The charming poetic rhythm remains in your head while the work awakens you to think about big questions: what is the role of nature in the city, can you be a friend despite being different, what does it feel like to give up when it's for the good of another.
Sanna Kangasniemi
9. Saviors of the fantasy world
Tim Probert: Lightfall 1: The Last Flame (Lightfall: The Girl & the Galdurian). Finnish Kati Valli. WSOY. 256 pp. 9+
Tim Probert not reinventing the wheel – and that's fine. The last flame kick off Lightfall– a cartoon saga in which young Bea has to leave her home on a long journey through Irpa's fantasy land to defeat evil and save the world.
Miyazaki's and Tolkien's spirit is strongly involved in the story, but through the fine images of Probert, who works as the artistic director of the Aardman Nathan Love animation studio, the world is still completely his own.
Bea is the adopted child of the wise Wizard Pig, and their job is to guard the eternal fire. In the forest, Bea meets Cadi, who is looking for Pig Wizard, whose Galduuri tribe has long been thought to have disappeared.
However, the pig wizard has disappeared. During the search trip, it becomes clear that an ancient enemy has awakened and threatens to plunge the world into eternal darkness. And who is Bea herself? Probert perfectly describes Bea's overwhelming sadness and confusion, the freezing fear of her own failure.

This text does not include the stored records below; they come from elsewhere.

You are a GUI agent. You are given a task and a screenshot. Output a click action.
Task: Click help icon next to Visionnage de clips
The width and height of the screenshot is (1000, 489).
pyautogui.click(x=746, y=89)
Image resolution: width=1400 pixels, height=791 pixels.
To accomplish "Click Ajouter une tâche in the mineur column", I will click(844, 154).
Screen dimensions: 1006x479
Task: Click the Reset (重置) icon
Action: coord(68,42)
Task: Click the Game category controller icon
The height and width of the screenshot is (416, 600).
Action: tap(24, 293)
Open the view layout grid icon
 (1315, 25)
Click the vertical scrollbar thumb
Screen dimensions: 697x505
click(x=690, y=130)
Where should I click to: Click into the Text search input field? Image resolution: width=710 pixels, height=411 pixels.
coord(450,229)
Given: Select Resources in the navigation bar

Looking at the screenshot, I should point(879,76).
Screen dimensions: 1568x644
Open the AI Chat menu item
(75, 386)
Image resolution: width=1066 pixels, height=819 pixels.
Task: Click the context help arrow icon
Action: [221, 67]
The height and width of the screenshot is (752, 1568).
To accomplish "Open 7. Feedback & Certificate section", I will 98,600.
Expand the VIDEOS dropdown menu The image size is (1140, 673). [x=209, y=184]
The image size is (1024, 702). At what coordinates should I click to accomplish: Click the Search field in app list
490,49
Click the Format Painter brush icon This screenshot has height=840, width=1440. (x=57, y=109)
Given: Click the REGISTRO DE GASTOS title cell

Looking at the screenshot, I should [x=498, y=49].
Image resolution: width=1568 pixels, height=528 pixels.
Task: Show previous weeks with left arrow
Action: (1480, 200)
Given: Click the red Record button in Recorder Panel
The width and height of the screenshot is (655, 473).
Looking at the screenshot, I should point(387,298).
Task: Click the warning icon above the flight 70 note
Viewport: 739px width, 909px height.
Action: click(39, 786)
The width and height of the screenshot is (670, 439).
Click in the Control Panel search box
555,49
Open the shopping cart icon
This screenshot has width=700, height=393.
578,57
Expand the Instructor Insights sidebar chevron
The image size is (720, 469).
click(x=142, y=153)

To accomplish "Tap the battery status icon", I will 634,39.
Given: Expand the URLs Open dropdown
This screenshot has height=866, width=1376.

The atmosphere of the award-winning cartoon is still bright and light, full of funny details and the power of friendship.
Arla Kanerva
10. Flashes of youth
Tapani Bagge: Cruel Love. Aviator. 118 pp. 14 +
Boys and young men don't read, is reported with increasing concern year after year. I met Bagge a compact collection of short stories Cruel love is a welcome answer to the cry: a book for those who rarely find themselves in books.
Tommi robs a store, Jenni returns a cell phone that fell on the ground to an unknown grandmother, Tatu gets a tattoo and the brothers go carjacking. The boys' band is joined by the wonderful Maritta, who evokes all kinds of emotions.
Awarded Laivakello for his children's books, Bagge's style is concise and smooth, without unnecessary underlining. Cruel love the short stories offer recognizable glimpses of youth that one can only hope will find their target audience.
Arla Kanerva
11. A hanging rainbow story
Johan Ehn: Horse boys (Hästpojkarna). Finnish Sirje Niitepõld. Big Dipper. 349 pp. 14+
For young people oriented rainbow literature in Finland has long been gratifyingly open and courageous. Sweden also knows how to: Johan Ehnin Horse boys is a great and touching overview of the recent history of LGBTQ people not only in the Nordic countries, but also more widely in Europe.
The novel intertwines two time planes that run through different decades. In the present, there is Anton, a boy from Stockholm who works in a care home for the elderly. On a home visit, he gets to know Alexander Kovac, almost a hundred years old, who has fortified himself in the kitchen and refuses to talk. Anton finds mysterious old photographs in the old man's home, but also a letter from the Gestapo.
In 1920s Prague, Sasha runs away from the orphanage with his friend Janek and joins the circus. The boys discover that they feel more than just friendship for each other. As circus performers, they are praised. In Berlin they find a queer community where they can be exactly who they are. For a while everything is great, but Hitler's the brown shirts are already on the move.
In 2020, Ehn's novel received the Nils Holgersson award and was also nominated for the Nordic Council's children's and youth literature award. Five of the age limit: Horse boys works equally well for adults. It's a sobering reminder that we need to know our history in order to avoid repeating its worst mistakes.